Philip Ball’s How Life Works examines the wide variety of new biological insights that have been made in recent decades. These insights turn our view of cells and organisms from machinery into something different — and more interesting. Biological creatures are not just their genes: they are complex multi-level systems, robust in the face of messy disorder, and much more.
Ball takes the reader across multiple levels of biology, moving from genes to cells, tissues, and even how bodies form. He explores networks upon networks, the interactions of DNA and RNA, wiggling and floppy proteins, and more, all of which affect the numerous properties of life. Intriguingly, Ball also explores how multicellular organisms operate differently from single-celled creatures. This is biology as you probably don't remember it from school.
What does this all mean? One implication involves how we treat disease. For example, our obsession with single gene targets might be more a matter of having found “low hanging fruit” than biological systems working like that (they are far more subtle). In addition, engineering biology may need a rethink: we might need to use much more tinkering and emergence-focused approaches as we construct emergent systems rather than top-down design.

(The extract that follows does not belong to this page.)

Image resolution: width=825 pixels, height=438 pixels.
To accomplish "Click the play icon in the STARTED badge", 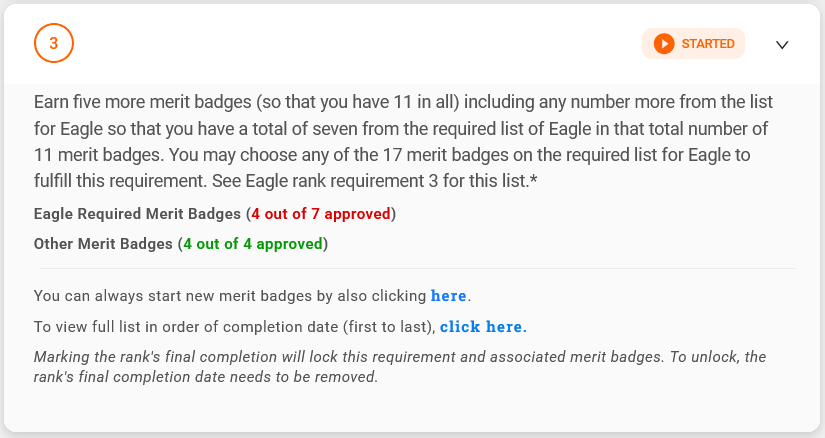I will pyautogui.click(x=664, y=44).
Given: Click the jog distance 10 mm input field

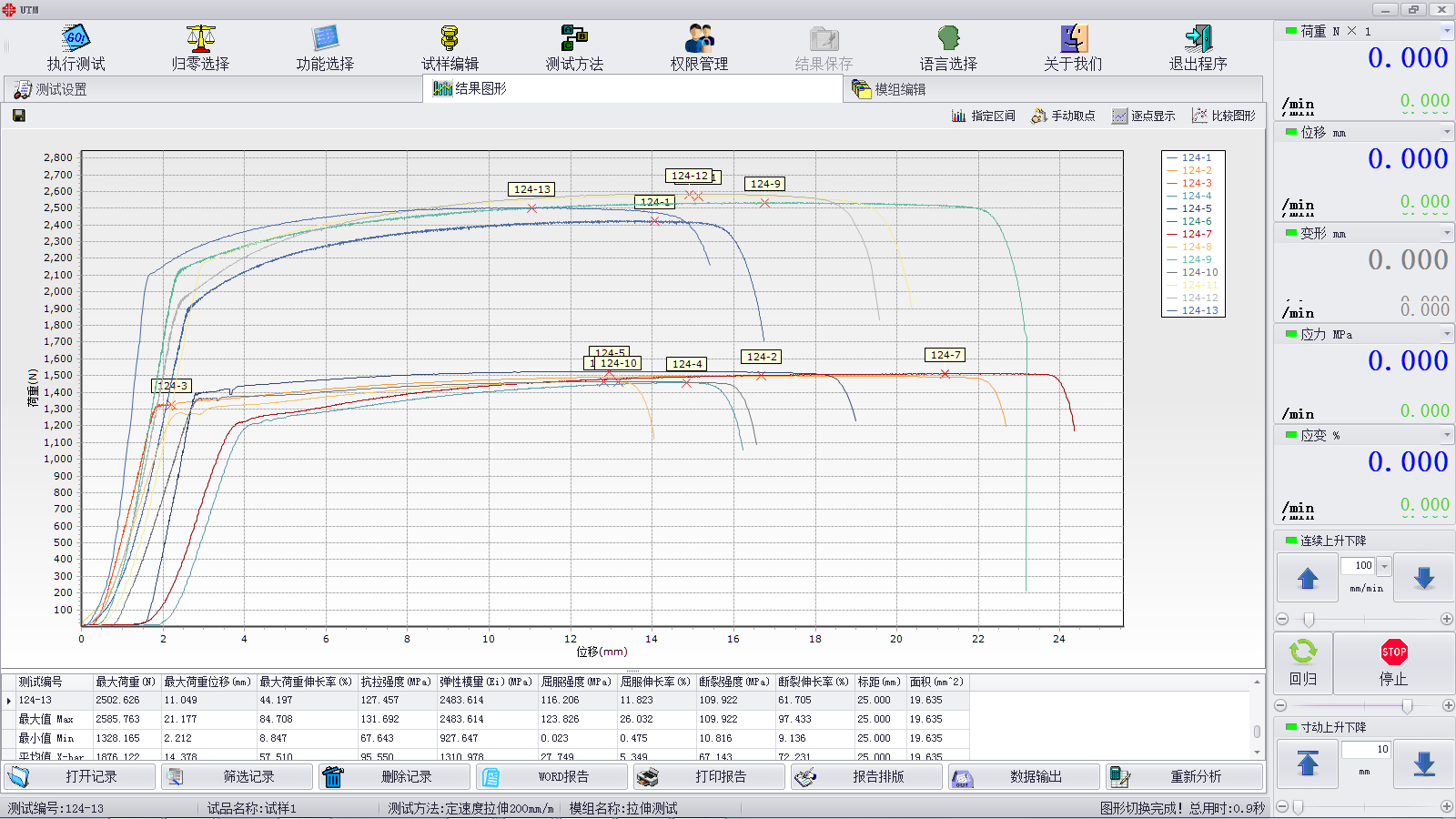Looking at the screenshot, I should pyautogui.click(x=1365, y=749).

Some of the most powerful insights are about how we might rethink biological metaphors that we often use, from nature versus nurture to cells as machines. Living things are far more sophisticated — and exciting! — than these simple metaphors. Biology is messy and weird, with complications abound. It requires grasping for humility and emergence to explain the counter-intuitive robustness and multi-scale nature of biology.